Data analysis techniques and in particular Weibull analyses are very sensitive to the 'mixing of populations', i.e. when operating or environmental conditions that affect the failure rates, are totally ignored or accounted for erroneously in the analysis. In general, the mixing of populations in Weibull analysis will result in an underestimation of the shape parameter. For example, consider three sets of 10 failure times, as listed in Table 1. When analyzing these data sets separately, we obtain three 'perfect' Weibull fits, i.e. each set 'falls' exactly on a unique Weibull line as shown in Figure 1 (with correlation coefficients ρ=1). It should be noted that all three Weibull lines have the same shape parameter (slope) of β = 4.51. If all three sets are analyzed together as a single set, then the best fit is a Weibull line with β = 2.46 (with ρ=0.95) as shown in Figure 2.
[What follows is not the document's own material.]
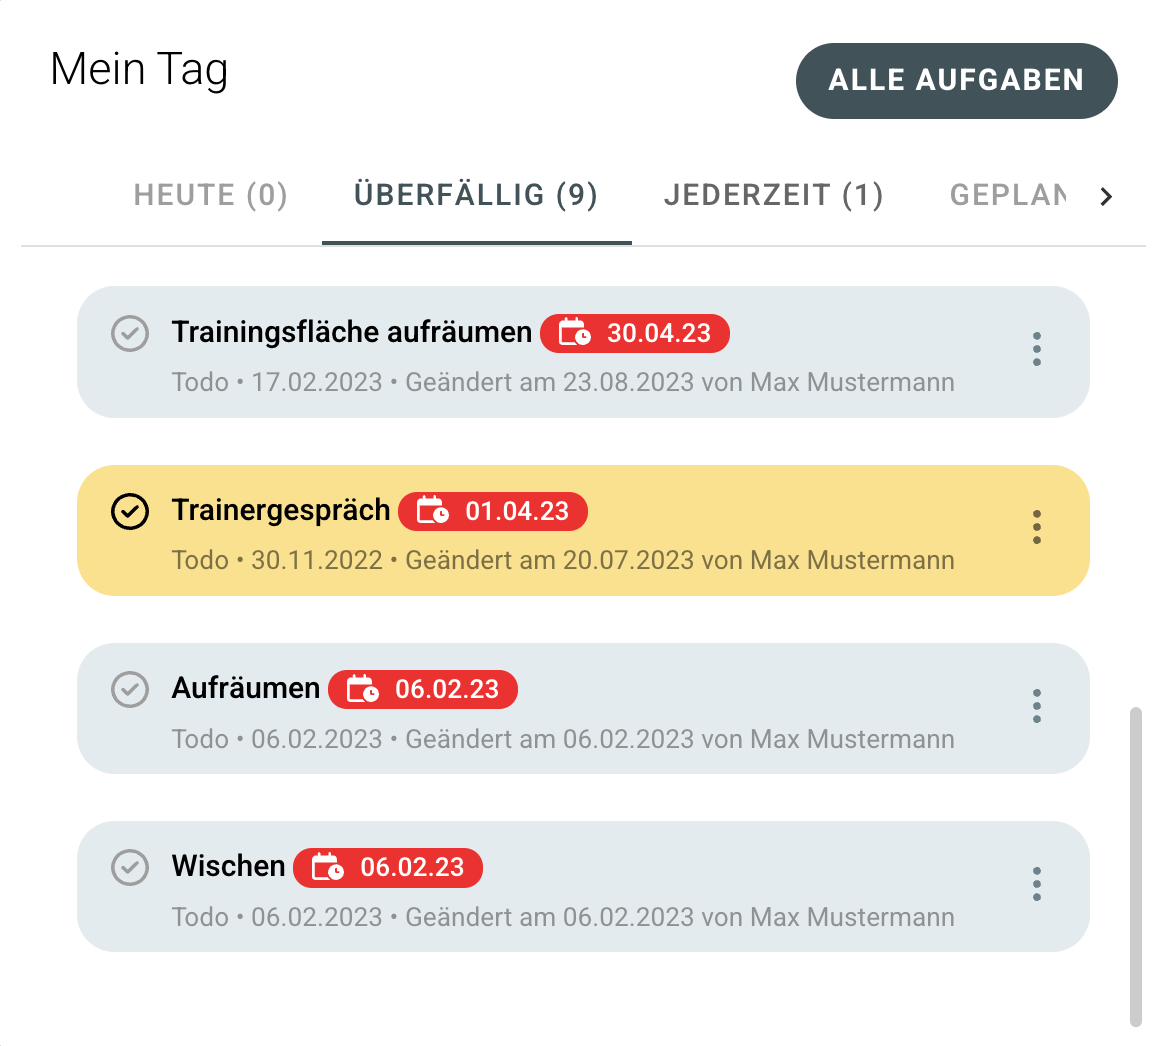The height and width of the screenshot is (1046, 1164).
Task: Open the three-dot menu for Trainingsfläche aufräumen
Action: 1036,349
Table 1: Three sets of time observations

Group A	Group B	Group C
26556	12645	9157
32729	15585	11286
36748	17499	12672
39989	19042	13789
42870	20414	14783
45605	21716	15726
48352	23025	16673
51298	24428	17689
54773	26082	18887
59847	28499	20637

In summary, although the population size has increased three times by analyzing the three sets together, the end result is (a) a lower confidence in parameters estimates (i.e. a lower ρ) and (b) a considerable underestimation of the shape parameter (β = 2.46 instead of β = 4.51). The question is: are these consequences of mixing populations important?
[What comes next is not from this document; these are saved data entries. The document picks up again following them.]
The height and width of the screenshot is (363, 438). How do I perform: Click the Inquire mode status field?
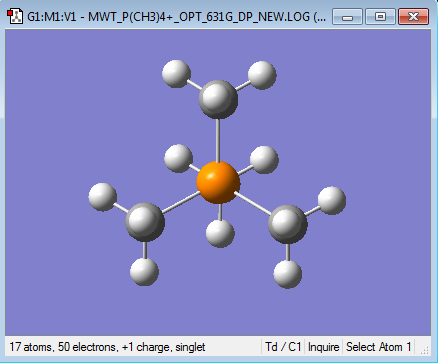323,347
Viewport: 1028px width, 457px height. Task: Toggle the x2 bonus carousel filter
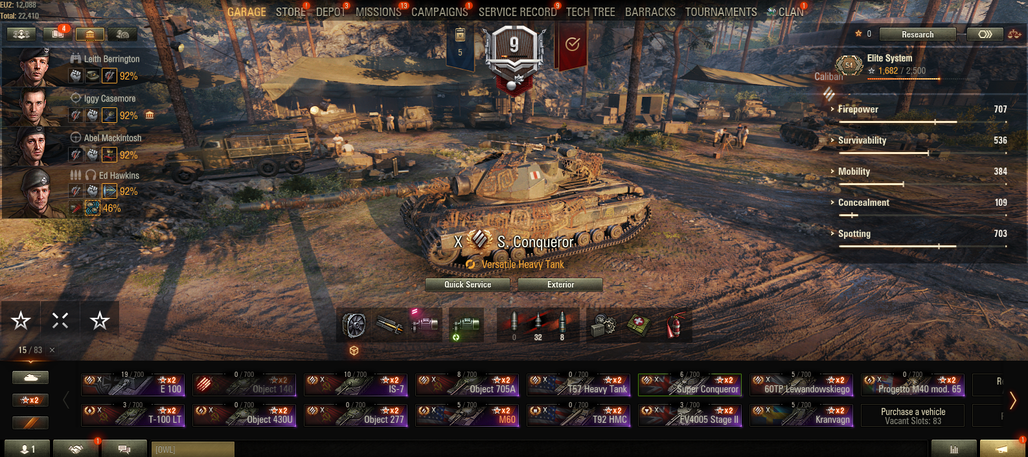[x=30, y=400]
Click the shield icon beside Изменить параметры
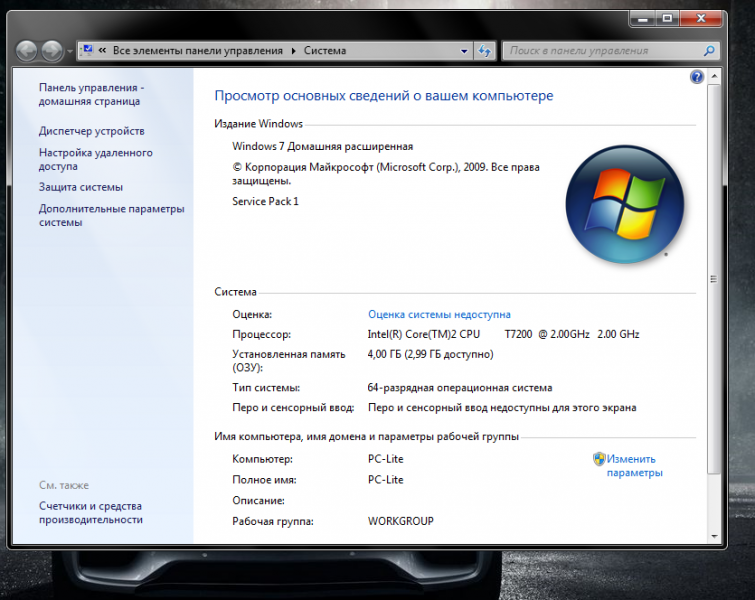755x600 pixels. (x=599, y=459)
Figure 1: Weibull analysis of three individual sets

Figure 2: Weibull analysis with mixing populations

The answer depends on the probability values of interest. But, first it should be noted that Weibull distributions exhibit smaller variance with increasing shape parameters. This phenomenon is especially noticeable in the left-hand tail (or the head) of the Weibull distributions (i.e. for low failure probabilities) as shown in Figures 3 and 4. Figure 3 displays cumulative probability functions CDF ([Note 1]) of Weibull distributions with the same mean (mean = 48000 hours) but with different shape parameters ranging from β=1 to β=10. Figure 4 focuses on the left-hand side of the same Weibull distributions. So, if the probability values of interest are approximately 50% (or around the mean) then there is no significant difference between Weibull distributions with different shape parameters (as

Figure 3: Failure probability curves for various values of β

Figure 4: Failure probability curves at the lower probability range of interst

in cases of sparing [Note 2] in which spares are used for replacement upon failure), but if the focus is on low probability values of 5% or lower (as in cases when preventive maintenance is employed to offset risk and overall cost due to unscheduled failures) then differences in β values are very significant.
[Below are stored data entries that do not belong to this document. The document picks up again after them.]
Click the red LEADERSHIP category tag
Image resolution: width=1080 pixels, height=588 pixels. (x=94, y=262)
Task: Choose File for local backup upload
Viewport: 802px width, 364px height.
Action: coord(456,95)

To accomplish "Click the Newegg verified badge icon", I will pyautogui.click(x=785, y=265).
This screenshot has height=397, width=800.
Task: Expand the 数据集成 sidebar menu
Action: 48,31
Underestimation of the shape parameter is equivalent to overestimation of the lower ended probabilities. This overestimation is demonstrated by looking at B₁ or B_0.5 lives of components. B_P life is defined as the time period for which a new component will fail with a probability of P. (For example, the B_0.5 life is the time period during which we are 99.5% confident that there will be no failure.) The ratio between a B_P life and the mean [Note 3] is independent of the scale parameter or the characteristic life (η) of the distribution. Figure 5 shows a graph of B₁ and B_0.5 lives to mean ratios as a function of β. Looking at the B₁ life curve we can conclude that an underestimation of β=4.51 value to β=2.46 will reduce the B₁ time period by approximately 23% of the mean (or a shortening of the time period by approximately 58% compared to the 'actual' B₁ period).

Figure 5: B₁ and B_0.5 lives to mean ratios as function of shape parameter

To summarize, failure risk levels (expressed, for example, as B₁life) are less sensitive to β at higher β values (Figure 4). The 'mixing of populations' in Weibull analysis tends to underestimate β (Figure 2) and consequently to underestimate B₁ life (Figure 5). A robust data analysis methodology that, in effect, 'separates' the entire population to statistically identical subpopulations will result in more accurate and higher β values. This can be accomplished by incorporating covariates in the Weibull analysis. By covariates we mean any type of quantity that affects the failure rates and can be attributed to every observation point, for example, type of fuel, number of starts and so on. Unfortunately in reality covariates vary with time and consequently each observation point is described by a whole 'history' of varying covariate values. This situation is analogous to an attempt to separate balls into groups according to their color while all the balls have many stripes of different colors, and, therefore separation of populations prior to Weibull analysis is simply an impossible task. However incorporating observed covariates values into a Weibull Analysis such as Cox's Proportional Hazard Model, that includes time-dependent covariates, overcomes this problem. With such analysis techniques, a set of 'separated' Weibull curves (as in Figure 1) are obtained [Note 4] rather than a single Weibull curve that includes the entire population (as in Figure 2). This option is viable only if a whole history of covariate values were indeed collected and this information can be attributed to each of the observed time points. Today's data oriented industrial and business environment favors such an extension of reliability analysis.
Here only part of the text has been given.